(Source data)
══════
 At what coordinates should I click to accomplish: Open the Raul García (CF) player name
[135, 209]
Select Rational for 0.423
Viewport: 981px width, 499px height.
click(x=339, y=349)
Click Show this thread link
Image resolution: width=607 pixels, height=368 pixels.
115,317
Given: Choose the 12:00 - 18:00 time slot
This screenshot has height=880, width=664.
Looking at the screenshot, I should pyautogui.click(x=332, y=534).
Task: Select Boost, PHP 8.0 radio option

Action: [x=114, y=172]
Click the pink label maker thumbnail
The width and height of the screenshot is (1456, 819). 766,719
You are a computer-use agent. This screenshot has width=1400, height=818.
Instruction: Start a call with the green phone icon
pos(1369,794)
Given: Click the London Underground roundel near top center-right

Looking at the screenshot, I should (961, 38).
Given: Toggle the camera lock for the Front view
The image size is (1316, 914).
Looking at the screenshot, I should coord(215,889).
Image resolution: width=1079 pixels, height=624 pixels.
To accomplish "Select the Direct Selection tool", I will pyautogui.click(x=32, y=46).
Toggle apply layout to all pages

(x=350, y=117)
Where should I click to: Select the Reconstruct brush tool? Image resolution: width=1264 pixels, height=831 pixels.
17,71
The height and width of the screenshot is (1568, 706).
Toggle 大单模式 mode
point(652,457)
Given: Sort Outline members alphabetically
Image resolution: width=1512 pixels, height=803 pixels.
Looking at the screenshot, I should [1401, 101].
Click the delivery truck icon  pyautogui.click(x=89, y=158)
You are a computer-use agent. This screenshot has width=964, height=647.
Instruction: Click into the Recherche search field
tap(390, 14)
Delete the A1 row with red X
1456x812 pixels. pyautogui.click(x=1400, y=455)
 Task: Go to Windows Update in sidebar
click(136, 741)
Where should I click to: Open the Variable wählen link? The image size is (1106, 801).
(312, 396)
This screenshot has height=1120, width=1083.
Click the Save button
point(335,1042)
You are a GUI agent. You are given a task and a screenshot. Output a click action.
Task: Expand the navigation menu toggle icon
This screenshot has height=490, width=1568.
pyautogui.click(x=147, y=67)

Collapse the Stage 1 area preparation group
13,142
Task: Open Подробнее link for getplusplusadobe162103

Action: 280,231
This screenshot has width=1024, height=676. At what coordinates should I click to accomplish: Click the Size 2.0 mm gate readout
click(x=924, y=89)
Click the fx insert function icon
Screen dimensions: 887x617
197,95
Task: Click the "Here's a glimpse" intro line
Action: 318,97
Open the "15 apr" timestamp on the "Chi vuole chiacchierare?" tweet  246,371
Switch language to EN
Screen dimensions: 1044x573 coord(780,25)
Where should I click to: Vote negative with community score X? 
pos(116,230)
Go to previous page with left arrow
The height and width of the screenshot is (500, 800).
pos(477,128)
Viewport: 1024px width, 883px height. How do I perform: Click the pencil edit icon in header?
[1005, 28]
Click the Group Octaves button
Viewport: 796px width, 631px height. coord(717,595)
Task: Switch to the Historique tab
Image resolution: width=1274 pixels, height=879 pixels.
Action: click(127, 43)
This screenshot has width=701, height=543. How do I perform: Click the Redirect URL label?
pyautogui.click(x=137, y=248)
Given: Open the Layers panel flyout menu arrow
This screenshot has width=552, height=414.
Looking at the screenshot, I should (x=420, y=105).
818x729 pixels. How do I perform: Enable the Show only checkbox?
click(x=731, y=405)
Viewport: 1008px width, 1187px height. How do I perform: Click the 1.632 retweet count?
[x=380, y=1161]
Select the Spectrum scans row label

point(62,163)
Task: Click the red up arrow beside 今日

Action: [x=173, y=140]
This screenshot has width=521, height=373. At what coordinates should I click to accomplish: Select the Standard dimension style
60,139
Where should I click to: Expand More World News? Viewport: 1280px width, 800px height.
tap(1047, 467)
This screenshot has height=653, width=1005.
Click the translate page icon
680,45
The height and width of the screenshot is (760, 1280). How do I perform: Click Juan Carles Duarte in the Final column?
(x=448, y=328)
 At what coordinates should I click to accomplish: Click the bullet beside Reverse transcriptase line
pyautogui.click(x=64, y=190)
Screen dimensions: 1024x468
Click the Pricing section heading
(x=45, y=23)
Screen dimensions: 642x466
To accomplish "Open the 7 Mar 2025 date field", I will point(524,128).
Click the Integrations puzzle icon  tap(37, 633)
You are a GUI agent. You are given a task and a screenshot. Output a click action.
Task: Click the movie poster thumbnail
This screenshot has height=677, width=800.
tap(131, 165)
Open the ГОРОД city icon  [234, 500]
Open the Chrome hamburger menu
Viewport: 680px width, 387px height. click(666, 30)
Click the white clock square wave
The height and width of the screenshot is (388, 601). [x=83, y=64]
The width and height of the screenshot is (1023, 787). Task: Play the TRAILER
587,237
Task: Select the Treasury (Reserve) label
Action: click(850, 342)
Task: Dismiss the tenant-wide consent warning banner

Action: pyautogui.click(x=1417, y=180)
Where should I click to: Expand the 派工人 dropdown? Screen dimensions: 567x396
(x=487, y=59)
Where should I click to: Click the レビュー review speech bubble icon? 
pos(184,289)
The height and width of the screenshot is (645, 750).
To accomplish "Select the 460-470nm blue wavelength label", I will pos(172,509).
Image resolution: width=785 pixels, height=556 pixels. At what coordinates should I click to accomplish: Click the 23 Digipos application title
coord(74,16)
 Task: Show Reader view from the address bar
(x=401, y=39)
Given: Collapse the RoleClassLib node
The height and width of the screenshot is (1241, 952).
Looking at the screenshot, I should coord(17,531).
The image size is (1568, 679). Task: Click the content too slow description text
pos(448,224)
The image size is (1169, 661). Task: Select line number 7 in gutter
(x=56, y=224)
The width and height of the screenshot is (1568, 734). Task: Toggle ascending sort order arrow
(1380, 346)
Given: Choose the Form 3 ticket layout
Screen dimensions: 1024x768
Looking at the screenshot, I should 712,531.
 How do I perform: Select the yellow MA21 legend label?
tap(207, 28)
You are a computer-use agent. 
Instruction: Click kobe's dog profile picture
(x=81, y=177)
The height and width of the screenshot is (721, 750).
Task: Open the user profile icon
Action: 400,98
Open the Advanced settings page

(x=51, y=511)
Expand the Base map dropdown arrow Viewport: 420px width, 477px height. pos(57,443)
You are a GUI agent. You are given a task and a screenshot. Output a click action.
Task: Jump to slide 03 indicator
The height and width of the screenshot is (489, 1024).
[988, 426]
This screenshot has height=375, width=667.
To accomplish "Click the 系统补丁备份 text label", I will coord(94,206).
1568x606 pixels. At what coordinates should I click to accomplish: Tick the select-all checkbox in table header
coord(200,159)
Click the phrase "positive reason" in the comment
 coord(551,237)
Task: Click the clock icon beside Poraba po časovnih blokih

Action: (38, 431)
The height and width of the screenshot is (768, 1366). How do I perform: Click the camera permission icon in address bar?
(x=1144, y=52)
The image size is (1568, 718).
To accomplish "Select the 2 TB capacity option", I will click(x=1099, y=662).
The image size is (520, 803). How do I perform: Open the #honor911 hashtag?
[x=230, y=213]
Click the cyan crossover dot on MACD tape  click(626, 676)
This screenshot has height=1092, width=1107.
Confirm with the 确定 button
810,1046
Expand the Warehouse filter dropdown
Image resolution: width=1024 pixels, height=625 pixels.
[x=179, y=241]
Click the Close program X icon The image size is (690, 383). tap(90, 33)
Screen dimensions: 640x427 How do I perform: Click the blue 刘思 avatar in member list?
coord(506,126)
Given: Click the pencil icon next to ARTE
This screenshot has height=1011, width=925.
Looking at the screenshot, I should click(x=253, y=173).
══════
| Aim of the exercise |
Above are the records; please copy exactly their first line and each line after it through the line containing "has width=1400, height=818.", and no line after that.

| Response area |
 At what coordinates should I click to accomplish: Open the Raul García (CF) player name
[135, 209]
Select Rational for 0.423
Viewport: 981px width, 499px height.
click(x=339, y=349)
Click Show this thread link
Image resolution: width=607 pixels, height=368 pixels.
115,317
Given: Choose the 12:00 - 18:00 time slot
This screenshot has height=880, width=664.
Looking at the screenshot, I should pyautogui.click(x=332, y=534).
Task: Select Boost, PHP 8.0 radio option

Action: [x=114, y=172]
Click the pink label maker thumbnail
The width and height of the screenshot is (1456, 819). 766,719
You are a computer-use agent. This screenshot has width=1400, height=818.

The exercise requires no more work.